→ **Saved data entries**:
==============================
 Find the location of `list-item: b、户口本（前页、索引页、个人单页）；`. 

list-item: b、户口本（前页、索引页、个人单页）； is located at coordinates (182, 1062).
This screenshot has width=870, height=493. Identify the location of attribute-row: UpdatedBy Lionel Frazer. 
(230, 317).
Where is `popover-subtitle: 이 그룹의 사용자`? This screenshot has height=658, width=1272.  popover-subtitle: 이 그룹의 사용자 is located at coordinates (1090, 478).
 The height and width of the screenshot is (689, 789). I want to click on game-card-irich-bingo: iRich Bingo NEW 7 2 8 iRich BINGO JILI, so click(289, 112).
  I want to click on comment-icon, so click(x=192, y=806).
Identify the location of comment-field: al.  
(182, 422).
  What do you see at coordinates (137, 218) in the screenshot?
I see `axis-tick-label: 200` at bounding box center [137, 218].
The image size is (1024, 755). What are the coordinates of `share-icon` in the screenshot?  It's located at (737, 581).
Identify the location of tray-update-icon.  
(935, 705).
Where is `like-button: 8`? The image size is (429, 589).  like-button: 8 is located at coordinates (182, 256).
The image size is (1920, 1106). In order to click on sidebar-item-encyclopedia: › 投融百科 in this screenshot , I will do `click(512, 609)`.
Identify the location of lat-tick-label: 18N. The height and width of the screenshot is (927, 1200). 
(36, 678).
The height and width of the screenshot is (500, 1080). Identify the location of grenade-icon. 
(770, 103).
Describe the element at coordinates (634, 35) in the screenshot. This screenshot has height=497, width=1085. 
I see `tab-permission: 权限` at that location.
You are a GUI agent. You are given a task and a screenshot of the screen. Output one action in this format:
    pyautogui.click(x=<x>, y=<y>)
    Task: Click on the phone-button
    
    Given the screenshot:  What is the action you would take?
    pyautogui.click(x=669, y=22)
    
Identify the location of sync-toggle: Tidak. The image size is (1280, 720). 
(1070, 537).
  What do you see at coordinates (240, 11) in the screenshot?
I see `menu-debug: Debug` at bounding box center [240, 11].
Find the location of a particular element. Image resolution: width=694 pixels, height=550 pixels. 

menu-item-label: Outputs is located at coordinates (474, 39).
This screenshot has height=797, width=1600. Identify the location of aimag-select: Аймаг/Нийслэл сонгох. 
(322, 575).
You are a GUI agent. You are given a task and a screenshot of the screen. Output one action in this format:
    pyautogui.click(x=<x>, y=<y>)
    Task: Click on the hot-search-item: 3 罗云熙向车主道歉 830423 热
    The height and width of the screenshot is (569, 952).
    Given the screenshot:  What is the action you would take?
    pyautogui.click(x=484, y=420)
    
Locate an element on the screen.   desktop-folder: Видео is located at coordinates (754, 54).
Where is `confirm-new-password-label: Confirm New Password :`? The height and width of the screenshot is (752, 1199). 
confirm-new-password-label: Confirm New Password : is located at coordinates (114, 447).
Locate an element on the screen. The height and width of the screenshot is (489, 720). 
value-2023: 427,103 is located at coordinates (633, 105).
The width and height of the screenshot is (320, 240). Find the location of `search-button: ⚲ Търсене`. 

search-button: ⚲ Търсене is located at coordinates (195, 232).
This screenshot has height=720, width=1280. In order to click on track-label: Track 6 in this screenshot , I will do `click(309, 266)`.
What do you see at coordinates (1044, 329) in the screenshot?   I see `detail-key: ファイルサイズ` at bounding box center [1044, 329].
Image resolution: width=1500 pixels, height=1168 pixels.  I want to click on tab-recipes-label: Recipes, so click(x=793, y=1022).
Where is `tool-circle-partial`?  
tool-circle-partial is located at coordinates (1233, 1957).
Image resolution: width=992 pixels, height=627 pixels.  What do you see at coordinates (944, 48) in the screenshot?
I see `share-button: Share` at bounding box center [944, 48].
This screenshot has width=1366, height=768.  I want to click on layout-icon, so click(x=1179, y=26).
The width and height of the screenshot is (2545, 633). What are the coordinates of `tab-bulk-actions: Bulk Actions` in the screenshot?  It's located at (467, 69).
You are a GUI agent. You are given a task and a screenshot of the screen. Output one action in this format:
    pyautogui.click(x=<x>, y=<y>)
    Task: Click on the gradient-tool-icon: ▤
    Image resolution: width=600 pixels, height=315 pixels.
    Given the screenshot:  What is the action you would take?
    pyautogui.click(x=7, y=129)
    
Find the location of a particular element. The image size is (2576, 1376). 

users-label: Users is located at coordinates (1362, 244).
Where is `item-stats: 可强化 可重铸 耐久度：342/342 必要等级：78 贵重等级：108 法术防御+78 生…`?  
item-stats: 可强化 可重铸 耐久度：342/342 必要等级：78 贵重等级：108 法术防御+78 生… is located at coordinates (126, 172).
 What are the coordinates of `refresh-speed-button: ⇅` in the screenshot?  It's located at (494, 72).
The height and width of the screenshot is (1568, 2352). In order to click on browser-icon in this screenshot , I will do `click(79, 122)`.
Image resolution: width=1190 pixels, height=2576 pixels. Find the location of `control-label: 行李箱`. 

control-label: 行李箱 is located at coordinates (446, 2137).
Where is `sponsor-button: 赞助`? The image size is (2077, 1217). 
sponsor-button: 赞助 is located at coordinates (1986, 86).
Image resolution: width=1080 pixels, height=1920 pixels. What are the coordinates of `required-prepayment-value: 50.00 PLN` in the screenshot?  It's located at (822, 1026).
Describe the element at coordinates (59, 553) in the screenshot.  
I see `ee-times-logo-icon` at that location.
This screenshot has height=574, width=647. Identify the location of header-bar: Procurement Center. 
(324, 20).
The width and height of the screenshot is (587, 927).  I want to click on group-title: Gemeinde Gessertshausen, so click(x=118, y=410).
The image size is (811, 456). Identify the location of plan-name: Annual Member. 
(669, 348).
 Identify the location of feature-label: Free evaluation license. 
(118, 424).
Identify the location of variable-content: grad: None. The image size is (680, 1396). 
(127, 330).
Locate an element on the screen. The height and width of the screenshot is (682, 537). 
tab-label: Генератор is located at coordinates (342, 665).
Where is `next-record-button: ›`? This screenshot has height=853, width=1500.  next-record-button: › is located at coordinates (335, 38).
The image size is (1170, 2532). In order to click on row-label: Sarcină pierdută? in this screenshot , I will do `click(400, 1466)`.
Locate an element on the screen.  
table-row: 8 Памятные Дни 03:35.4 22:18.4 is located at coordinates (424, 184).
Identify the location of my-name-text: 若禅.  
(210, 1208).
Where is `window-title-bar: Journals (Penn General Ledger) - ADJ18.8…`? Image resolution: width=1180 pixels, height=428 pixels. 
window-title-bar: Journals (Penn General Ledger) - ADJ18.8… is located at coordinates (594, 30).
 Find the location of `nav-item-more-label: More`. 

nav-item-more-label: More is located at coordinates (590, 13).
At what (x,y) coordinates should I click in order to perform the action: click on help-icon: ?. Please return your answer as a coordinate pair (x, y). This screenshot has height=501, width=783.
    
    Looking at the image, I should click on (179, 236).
==============================
→ **Work task**:
Copy out the lines unchanged, starting with the line containing "The width and height of the screenshot is (587, 927)." and going on through the line containing "(118, 424).".

→ **Exercise response**:
The width and height of the screenshot is (587, 927).  I want to click on group-title: Gemeinde Gessertshausen, so click(x=118, y=410).
The image size is (811, 456). Identify the location of plan-name: Annual Member. 
(669, 348).
 Identify the location of feature-label: Free evaluation license. 
(118, 424).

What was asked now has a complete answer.